第2話 ボーイ・ミーツ・リトルガール

「さて、どうしたものかな」


 あれから1週間後がたった。

 パーティーを抜けたその日、先生には、悠我達からの伝言を伝えておいた。感謝の言葉を貰えたものの、俺の気が晴れることは決して無い。


 一応気になって悠我達の同行を探ろうとしたところ、案の定、Dtuberになっていた。伸びは、そこそこ。なんだかんだでまだまだブルーオーシャンなダンジョン配信界隈。ただの思いつきではないとはいえ、高校中退宣言をした集団にしては、希望が見えるのかな、と言ったところか。


 ちなみに俺はあの日以来ダンジョンには潜っていない。大人しく勉強に専念することにしている。


 未練がないわけではない。だが物理的に無理だった。そもそもダンジョンにおいてパーティーを結成するというのは、必須条件なのだ。

 モンスターには、拳に銃、剣といったスキル以外の攻撃は一切効かない。でなければ、とっくに軍隊が、今の状況を収めているだろう。

 しかしスキルは、万能じゃない。そして無限に習得できるものでもない。バトルもののマンガのように、ひとつの得意分野があって、それを応用するぐらいが限度。

 だから、それぞれの得意不得意を補うと共に、群れで出てくるモンスターなどの物量に押されないようにする、それがパーティーを組む意義。

 1人でダンジョンに潜るのは自殺行為に他ならなかった。


 だが別のパーティーを組む気にもなれない。

 別に彼ら以外に仲の良い友達がいなかったわけじゃない。他の同級生にもダンジョンに潜る人間はザラといる。

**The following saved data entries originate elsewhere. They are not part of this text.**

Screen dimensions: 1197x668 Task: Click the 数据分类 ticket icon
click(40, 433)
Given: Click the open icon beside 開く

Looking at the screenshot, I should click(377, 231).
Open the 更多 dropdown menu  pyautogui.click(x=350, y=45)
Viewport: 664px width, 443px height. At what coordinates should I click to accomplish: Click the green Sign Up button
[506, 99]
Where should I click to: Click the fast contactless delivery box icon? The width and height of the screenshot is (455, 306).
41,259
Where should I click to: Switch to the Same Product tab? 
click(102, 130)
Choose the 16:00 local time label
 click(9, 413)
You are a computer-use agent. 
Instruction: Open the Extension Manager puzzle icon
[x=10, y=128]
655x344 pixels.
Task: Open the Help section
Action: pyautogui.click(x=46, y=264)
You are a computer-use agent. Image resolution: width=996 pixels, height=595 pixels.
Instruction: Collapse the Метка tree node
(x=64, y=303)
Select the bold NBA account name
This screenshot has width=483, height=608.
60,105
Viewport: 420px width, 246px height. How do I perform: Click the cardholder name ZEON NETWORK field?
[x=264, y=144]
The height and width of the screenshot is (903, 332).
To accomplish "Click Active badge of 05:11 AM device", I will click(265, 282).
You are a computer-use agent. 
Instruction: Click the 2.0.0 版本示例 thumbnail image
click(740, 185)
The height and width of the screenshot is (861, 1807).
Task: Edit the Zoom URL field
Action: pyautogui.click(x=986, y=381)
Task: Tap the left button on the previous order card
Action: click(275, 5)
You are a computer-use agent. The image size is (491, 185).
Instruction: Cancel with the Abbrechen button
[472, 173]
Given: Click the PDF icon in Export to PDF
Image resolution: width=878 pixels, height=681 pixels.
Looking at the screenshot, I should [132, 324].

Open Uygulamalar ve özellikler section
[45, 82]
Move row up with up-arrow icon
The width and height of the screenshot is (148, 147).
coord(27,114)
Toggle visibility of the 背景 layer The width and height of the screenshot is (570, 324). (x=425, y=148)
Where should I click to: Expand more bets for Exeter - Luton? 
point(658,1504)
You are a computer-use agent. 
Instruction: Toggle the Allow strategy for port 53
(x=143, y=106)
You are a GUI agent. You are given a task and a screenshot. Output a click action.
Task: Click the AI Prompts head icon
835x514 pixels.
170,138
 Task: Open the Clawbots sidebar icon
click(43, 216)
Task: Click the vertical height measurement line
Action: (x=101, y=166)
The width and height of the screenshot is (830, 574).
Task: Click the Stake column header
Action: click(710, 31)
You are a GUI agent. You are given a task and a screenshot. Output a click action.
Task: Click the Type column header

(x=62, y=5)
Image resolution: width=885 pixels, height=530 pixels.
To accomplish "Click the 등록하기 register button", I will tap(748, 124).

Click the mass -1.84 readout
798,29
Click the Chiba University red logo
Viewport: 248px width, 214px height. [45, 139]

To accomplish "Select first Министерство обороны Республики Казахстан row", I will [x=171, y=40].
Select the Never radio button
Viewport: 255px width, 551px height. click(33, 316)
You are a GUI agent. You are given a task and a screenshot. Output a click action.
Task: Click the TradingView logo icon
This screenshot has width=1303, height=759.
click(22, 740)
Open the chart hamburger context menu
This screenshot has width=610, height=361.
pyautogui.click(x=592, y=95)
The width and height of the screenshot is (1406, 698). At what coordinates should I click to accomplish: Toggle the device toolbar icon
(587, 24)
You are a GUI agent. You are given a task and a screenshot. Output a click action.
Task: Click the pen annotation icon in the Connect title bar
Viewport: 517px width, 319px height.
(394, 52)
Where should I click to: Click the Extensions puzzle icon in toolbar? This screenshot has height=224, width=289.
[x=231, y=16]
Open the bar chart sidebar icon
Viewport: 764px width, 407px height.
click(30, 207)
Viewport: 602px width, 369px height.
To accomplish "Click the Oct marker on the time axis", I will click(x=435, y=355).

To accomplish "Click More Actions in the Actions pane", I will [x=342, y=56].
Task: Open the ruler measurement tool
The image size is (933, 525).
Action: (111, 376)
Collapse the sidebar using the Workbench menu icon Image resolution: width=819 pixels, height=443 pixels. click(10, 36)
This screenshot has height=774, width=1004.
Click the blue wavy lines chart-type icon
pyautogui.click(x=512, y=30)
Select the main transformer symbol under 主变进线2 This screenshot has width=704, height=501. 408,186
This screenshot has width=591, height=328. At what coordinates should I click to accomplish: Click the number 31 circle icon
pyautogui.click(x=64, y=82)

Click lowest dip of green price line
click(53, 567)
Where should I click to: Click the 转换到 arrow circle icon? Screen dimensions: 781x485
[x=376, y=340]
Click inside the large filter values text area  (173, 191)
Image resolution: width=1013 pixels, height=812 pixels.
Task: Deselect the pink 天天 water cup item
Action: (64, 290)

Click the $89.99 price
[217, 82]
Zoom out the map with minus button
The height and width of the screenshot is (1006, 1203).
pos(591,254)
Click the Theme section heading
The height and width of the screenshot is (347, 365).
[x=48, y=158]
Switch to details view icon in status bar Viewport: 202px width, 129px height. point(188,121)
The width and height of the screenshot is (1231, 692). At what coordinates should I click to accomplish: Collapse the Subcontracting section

 でも結局あいつらといる時間が1番楽しかったんだよなぁ。

 あれほど酷いことを言われたのに、まだ未練がましく話している。

 結局のところ、俺は口ではなんと言ってもそう簡単には割り切れない人間らしかった。


「馬鹿らしい……帰るか」


 放課後のチャイムがなった。

 寮に帰るか。俺はさっさと身支度を整えた。


◆◇◆


 俺は現在学生寮に住んでいる。

 別に不思議なことじゃない。ごく自然なことだ。

 ダンジョンによる世界崩壊後、侵食が進み、やがて地表すらも異世界というべき世界に変わりつつある。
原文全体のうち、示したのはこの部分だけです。